3 large eggs, at room temperature
3 Tbsp Soy sauce or Tamari
3 Tbsp Mirin
2 Tbsp Rice Wine Vinegar + 1 Tbsp water*
Optional: 1 tsp sesame oil
Kosher salt as needed
Fill a 4 quart saucepan half full with water and bring to a boil. Place you eggs onto a large slotted spoon so you can gently lower them into the boiling water. When the water boils, add about 1 tsp of salt – a generous pinch – as you lower the eggs into the water (the burst of bubbles the salt releases helps to cushion the eggs and prevent cracking). Set a timer for 6-6 ½ minutes (depending on if you want a runny or jammy textured yolk) and reduce heat to maintain a gentle simmer. While the egg cooks, prepare and ice bath. When the eggs are finished cooking transfer them immediately into the ice bath to stop the cooking and allow them to cool completely. Meanwhile, make the marinade.
Combine the soy sauce, mirin, rice wine vinegar, water and sesame oil (if using) to make the marinade and pour into a sealable plastic bag. Carefully peel the eggs (don’t forget that they are soft!) by cracking the shells all over and peeling under a gentle stream of water will help to neatly remove the peel. Place the peeled eggs into the bag with the marinade and seal the bag, pressing out as much excess air as possible so that the eggs are completely submerged in the marinade. Refrigerate overnight, or up to 36 hours – the longer the egg stays in the marinade the more intensely it will take on the flavor. Remove eggs from the marinade and use immediately or store in the refrigerator for 3-4 days. Marinade may be reused a second time.
Use to top your favorite ramen bowl or as a delicious snack on their own. We enjoyed them with a dab of wasabi or sriracha sauce or a sprinkle of furikake.

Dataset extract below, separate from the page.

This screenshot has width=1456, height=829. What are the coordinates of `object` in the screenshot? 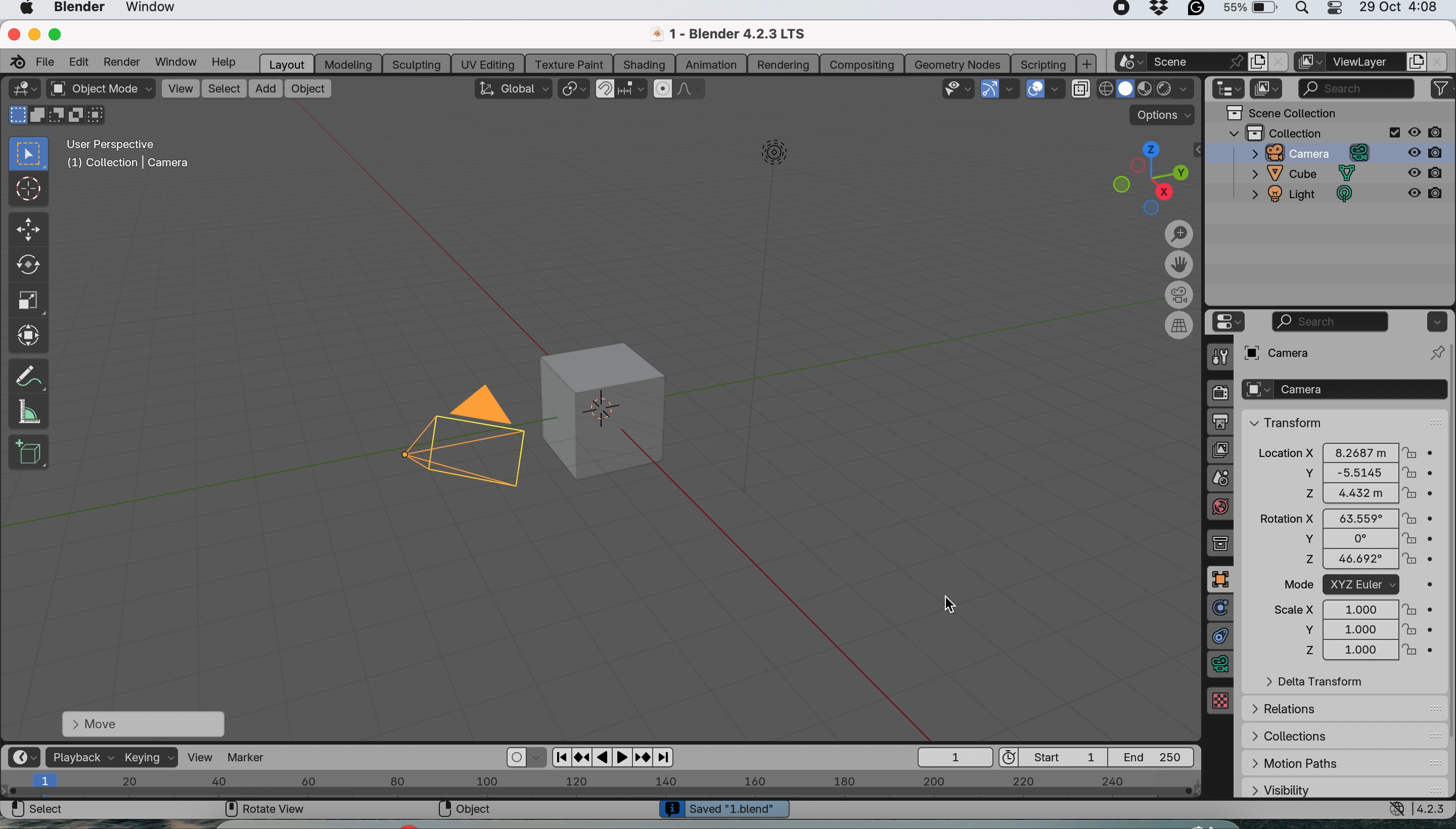 It's located at (607, 412).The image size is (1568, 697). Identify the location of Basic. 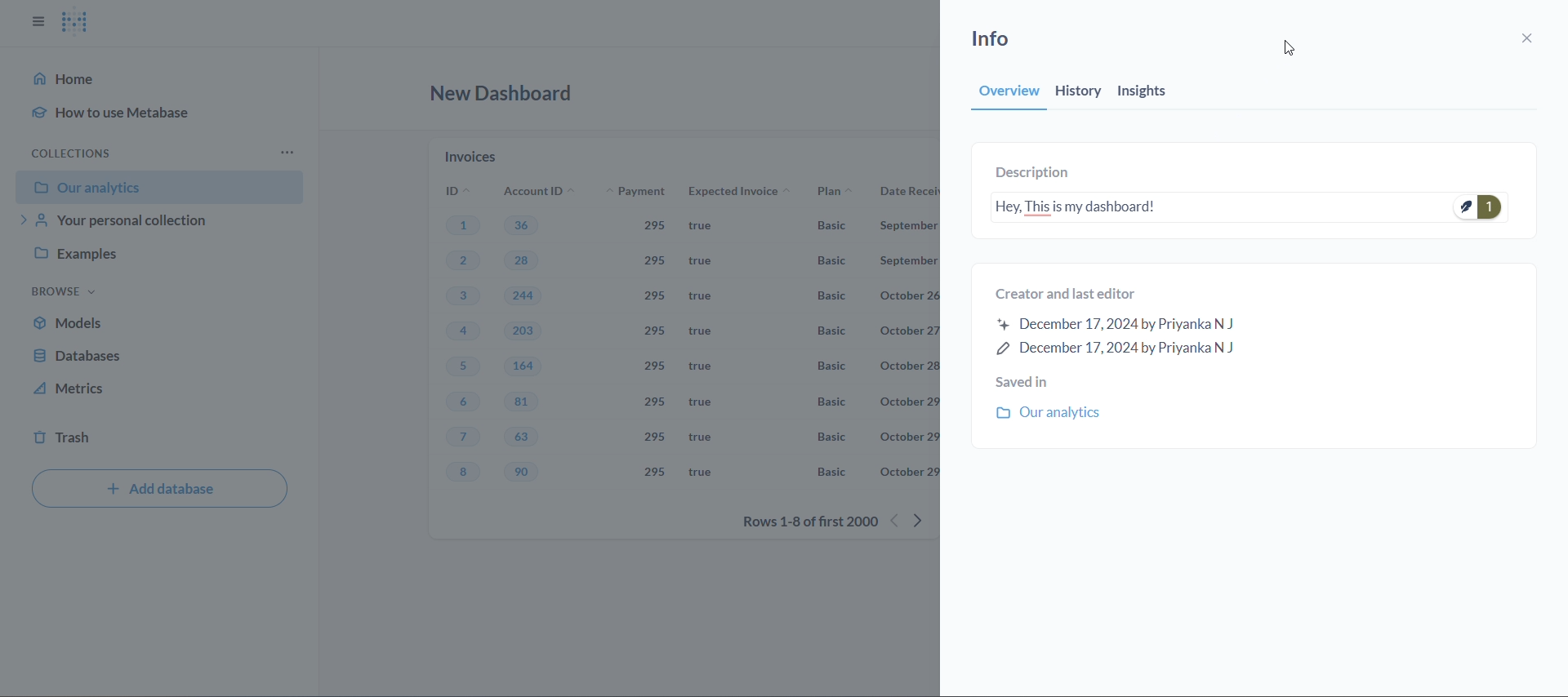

* We found that rice wine vinegar helped to both brighten the flavor and intensify the color of our ramen eggs. Sesame oil added another layer of flavor we enjoyed as well. If you prefer a milder flavor use water in place of half of the vinegar. If you are rushed for time, cut the vinegar in half for a quick marinade that is ready in 4-6 hours.